The least surprising part of my partner’s demonstration, which I immediately felt compelled to document because of its next step, involves her splitting the cookie in two. While doing so, she revealed that this step’s success rate, contrary to my reservations about its narrow margin for error, exponentially improves with the thin version of the cookie, as opposed to the original or Double Stuf options, due to the ratio of creme to cookie wafer.
“I do my best to evenly get all of the creme on one side and have an empty shell on the other,” she said, noticing how my face scrunched up when she referred to the halves of the cookies as “shells.”
Step 2: Fancy feasting


The next step in my partner’s process involves, as she puts it, “using the empty one like a little chip, dipping into the lemon creme.” However, that’s only one of the methods she uses. While this is her all but putting her pinky up and scraping creme off the cookie like it was a makeshift charcuterie board, method two sees her strip-mining the creme cookie chip until it's barren, using her teeth to make marks on it until all of the “stuf” is gone, and then eating the cookies straight out.
But why?

My partner doesn't know when her Oreo-eating ritual started. But she remembers eating them this way as a child, after getting the ick from eating them the pedestrian way. That includes a disdain for the dipping-in-milk process because she dislikes both when the Oreo gets soggy and when its crumbs sink to the bottom of the cup, i.e., the whole point of why folks do that.
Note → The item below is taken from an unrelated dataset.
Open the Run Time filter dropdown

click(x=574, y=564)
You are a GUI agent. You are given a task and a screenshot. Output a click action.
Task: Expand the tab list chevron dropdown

“When they would always bring the Oreos out for all of us, all my cousins or whoever else would dip them in milk and eat them the regular way. I never liked that,” she said. “I thought the cookie was too thick. I thought it tasted like dirt.”
Why lemon-flavored Oreos? Well, she says she randomly saw them in the grocery store and realized they were better suited for her than the mainstream option. They had the right flavor profile and the perfect balance of cookie and creme to add to the thrill of “peeling it off perfectly.”
“It’s the perfect amount of cookie, the perfect amount of lemon creme. It’s not too much of either. These are my favorites,” she said.
Despite my teasing, her response to why she eats Oreos the way she does is beautiful.
“It's just a part of who I am,” she said after finishing off her cookie. “I've never really questioned it, I never thought it was weird, it’s just something I do.”
In writing this, her Oreo revelation doesn’t come as a surprise, considering the first time we went grocery shopping together. She sincerely asked me what I used my vanilla almond milk for, and was taken aback by my response, “To drink.” And yet, despite knowing some of her other quirks—like the time I watched in silent outrage as she scraped the frosting off her cake and lobbed it straight into the trash—I wasn’t fully prepared for her lore drop show-and-tell. At least now we’ve established a system: she gets her Oreos, and any rejected frosting is referred to me instead of being thrown away. Everyone wins.